Superintendent’s Spotlight: Wen Long Yang, Yale University
WARWICK — Not too long ago Wen Long Yang was the new kid. He came to Warwick Valley High School as a sophomore, a downstate transplant who dreaded the idea of starting all over in a new community and a strange new school.
He imagined the worst. Eating lunch alone, becoming the primary target in frenzied games of dodge ball, being an outsider. He was scared.
That first day in 2015 was a hard one, he recalls, but not nearly as terrible as he had feared. The teachers and students, he said, were friendly and approachable, helping him learn his way around campus and transition to life up here in “the country.”
As the days and weeks went by he met other students and discovered that Warwick, a place that seemed so scary when his parents first told him of the family’s plan to move, was a pretty great place.
And the high school?
“I was making friends with people,” he says. “And that’s beautiful.”
He and his new friends went to Applefest in the fall and the Firemen’s Carnival in the summer, and Wen Long became known around school for his warm, accepting nature and unwavering work ethic.
His parents opened a restaurant, and the family became part of Warwick’s multi-textured fabric.

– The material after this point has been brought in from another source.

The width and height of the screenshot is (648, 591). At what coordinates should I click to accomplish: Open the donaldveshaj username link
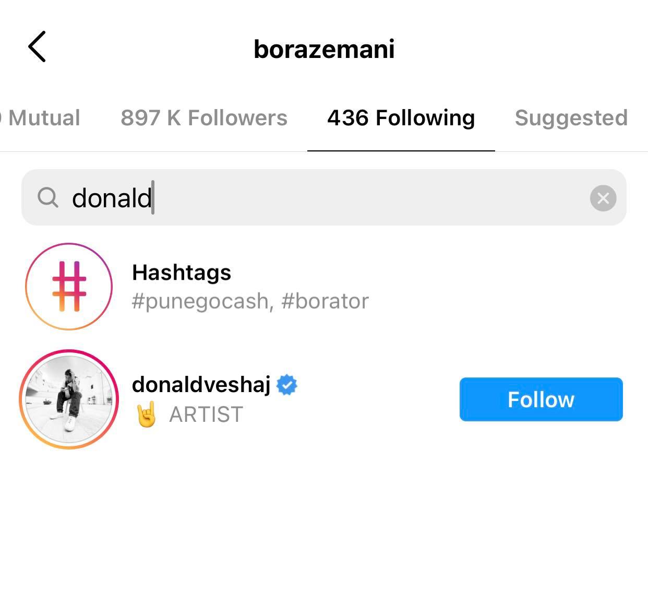click(x=201, y=385)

And by his last day as a Warwick Valley student, a warm June day just a few weeks ago, Warwick had become home, and leaving this place, a place he had come to so reluctantly but would soon leave to study math and business at Yale University, would be even harder.
In his speech as Senior Speaker at Warwick Valley High School’s graduation, he put it this way:
“There is a universal truth we all have to face whether we want to or not: Everything eventually ends. As much as I’ve looked forward to this day, I’ve always disliked endings, whether it be the last day of summer, the final chapter of a great book, parting ways with a close friend. But we cannot deny one fact that stays true. Endings are inevitable,“ he said.
But, Wen Long has learned, endings are simply one part of a tale that begins and ends and then begins all over again.
“With every ending comes an even greater beginning. With every single closing door comes a new doorknob to pull open,” he said. “With every beautiful whisper of goodbye comes a new bright hello. And with every closing of a wonderful book comes the excitement of unfolding the adventures of a new one.”
Each week, Warwick Valley School District Superintendent Dr. David Leach shines the “The Superintendent’s Spotlight” on one of Warwick Valley’s students. “Superintendent’s Spotlight” features students who reach goals, face challenges and are role models to their peers.